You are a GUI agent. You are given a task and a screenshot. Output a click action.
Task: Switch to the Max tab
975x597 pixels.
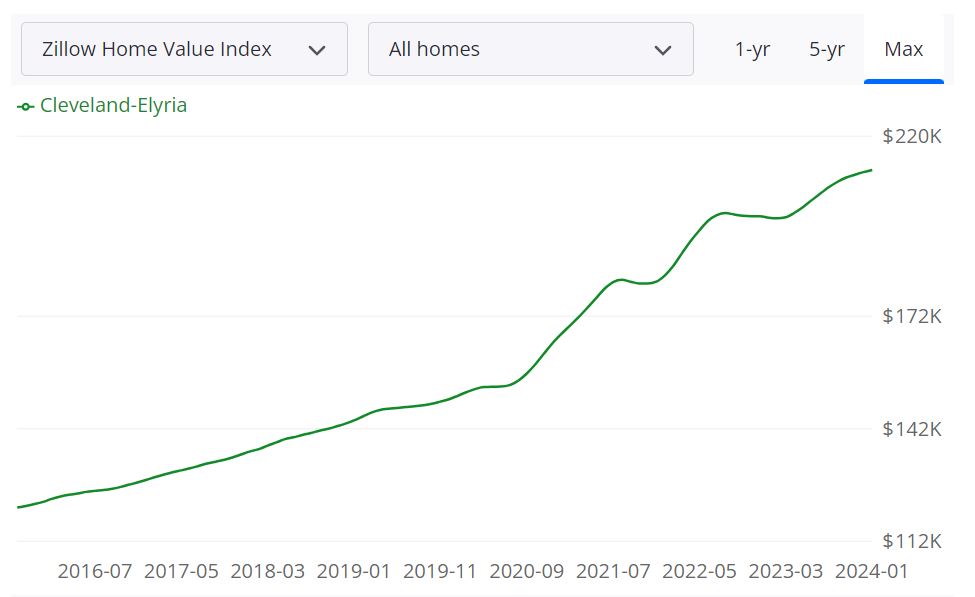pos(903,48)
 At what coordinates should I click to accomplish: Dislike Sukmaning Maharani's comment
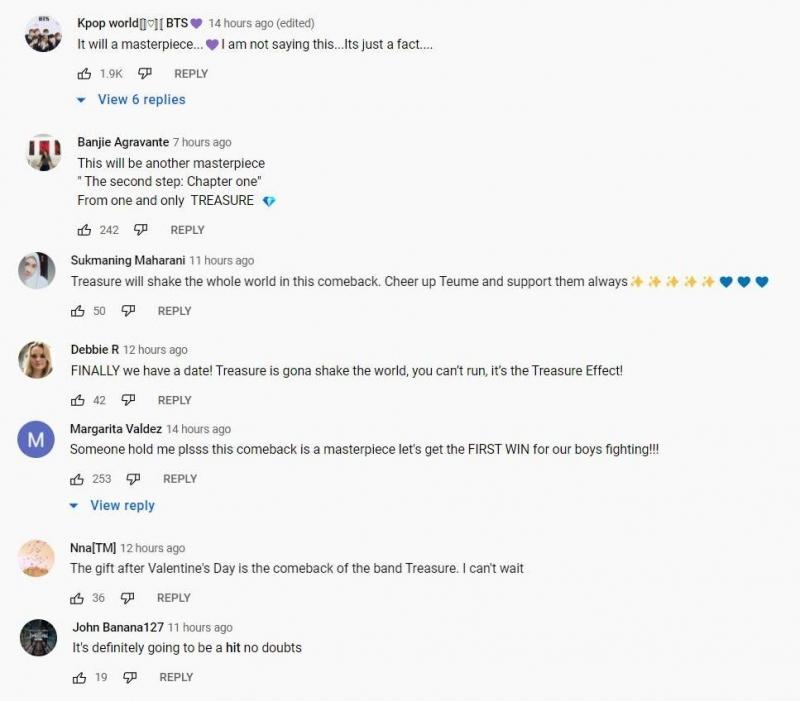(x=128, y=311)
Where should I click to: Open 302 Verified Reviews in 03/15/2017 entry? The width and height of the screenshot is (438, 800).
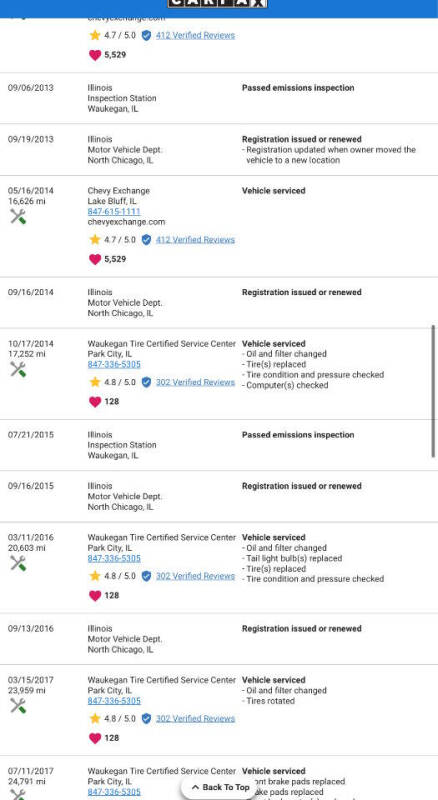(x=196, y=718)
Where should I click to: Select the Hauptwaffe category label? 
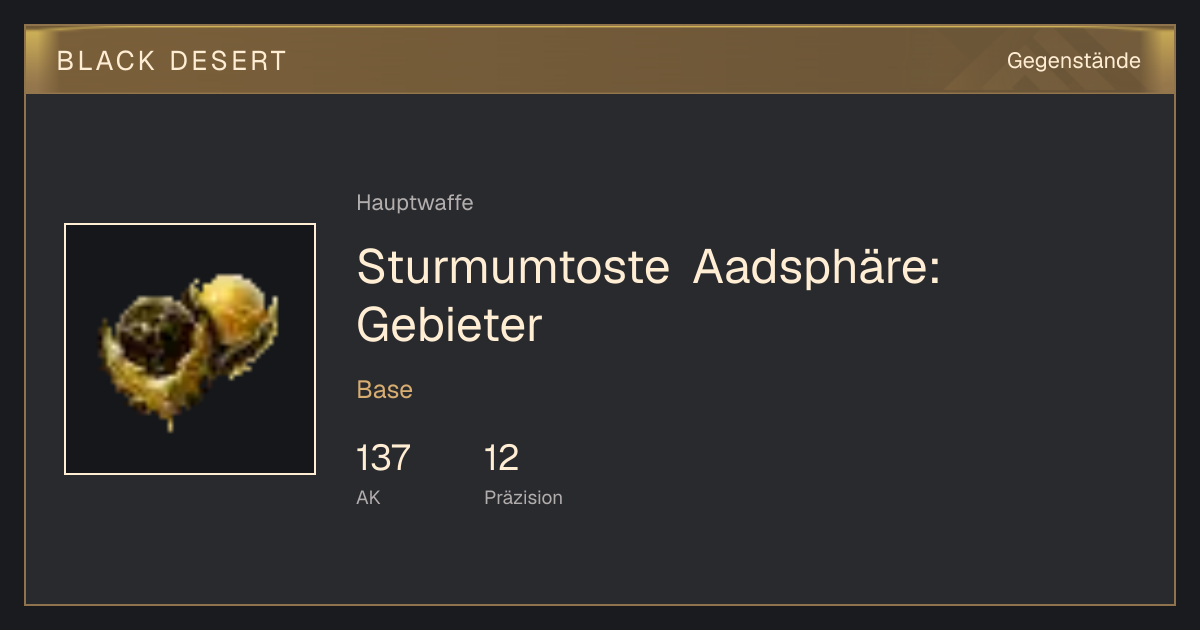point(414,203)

------------------------

Extract the text of every row above verbatim, leaving out the pictures.

#### Solution to this problem
You are a GUI agent. You are given a task and a screenshot. Output a click action.
Task: Switch to the Max tab
975x597 pixels.
pos(903,48)
 At what coordinates should I click to accomplish: Dislike Sukmaning Maharani's comment
(x=128, y=311)
Where should I click to: Open 302 Verified Reviews in 03/15/2017 entry? The width and height of the screenshot is (438, 800).
(x=196, y=718)
Where should I click to: Select the Hauptwaffe category label? 
point(414,203)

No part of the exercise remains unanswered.